Again, we currently have no rational way to reject arguments that are framed as predictions of worst case scenarios that need to be taken seriously even given a low probability of their occurrence due to the scale of negative consequences associated with them. Many people are nonetheless reluctant to accept this line of reasoning without further evidence supporting the strong claims and request for money made by organisations such as SI.

Here is what mathematician and climate activist John Baez has to say:

Of course, anyone associated with Less Wrong would ask if I’m really maximizing expected utility. Couldn’t a contribution to some place like the Singularity Institute of Artificial Intelligence, despite a lower chance of doing good, actually have a chance to do so much more good that it’d pay to send the cash there instead?

And I’d have to say:

1) Yes, there probably are such places, but it would take me a while to find the one that I trusted, and I haven’t put in the work. When you’re risk-averse and limited in the time you have to make decisions, you tend to put off weighing options that have a very low chance of success but a very high return if they succeed. This is sensible so I don’t feel bad about it.

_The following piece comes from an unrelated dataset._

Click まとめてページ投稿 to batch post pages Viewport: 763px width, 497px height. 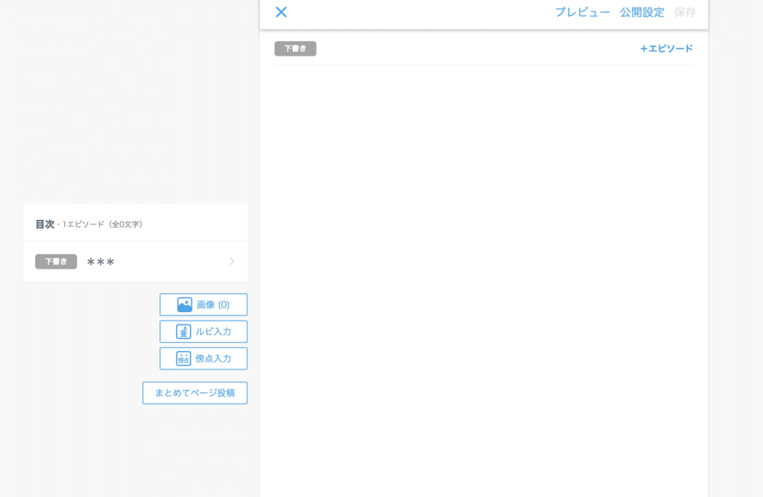pos(195,392)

2) Just to amplify point 1) a bit: you shouldn’t always maximize expected utility if you only live once. Expected values — in other words, averages — are very important when you make the same small bet over and over again. When the stakes get higher and you aren’t in a position to repeat the bet over and over, it may be wise to be risk averse.

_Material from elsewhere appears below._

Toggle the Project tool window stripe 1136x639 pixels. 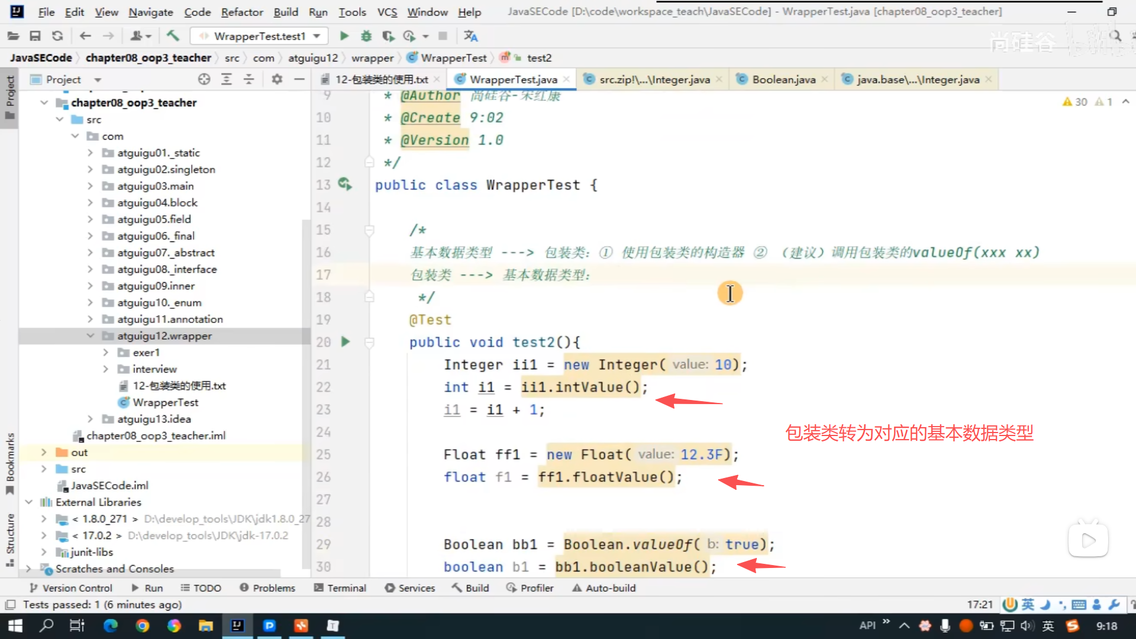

3) If you let me put the \$100,000 into my retirement account instead of a charity, that’s what I’d do, and I wouldn’t even feel guilty about it. I actually think that the increased security would free me up to do more risky but potentially very good things!

All this shows that there seems to be a fundamental problem with the formalized version of rationality. The problem might be human nature itself, that some people are unable to accept what they should do if they want to maximize their expected utility. Or we are missing something else and our theories are flawed. Either way, to solve this problem we need to research those issues and thereby increase the confidence in the very methods used to decide what to do about risks from AI, or to increase the confidence in risks from AI directly, enough to make it look like a sensible option, a concrete and discernable problem that needs to be solved.

Many people perceive the whole world to be at stake, either due to climate change, war or engineered pathogens. Telling them about something like risks from AI, even though nobody seems to have any idea about the nature of intelligence, let alone general intelligence or the possibility of recursive self-improvement, seems like just another problem, one that is too vague to outweigh all the other risks. Most people feel like having a gun pointed to their heads, telling them about superhuman monsters that might turn them into paperclips then needs some really good arguments to outweigh the combined risk of all other problems.

But there are many other problems with risks from AI. To give a hint at just one example: if there was a risk that might kill us with a probability of .7 and another risk with .1 while our chance to solve the first one was .0001 and the second one .1, which one should we focus on? In other words, our decision to mitigate a certain risk should not only be focused on the probability of its occurence but also on the probability of success in solving it. But as I have written above I believe that the most pressing issue is to increase the confidence into making decisions under extreme uncertainty or to reduce the uncerainty itself.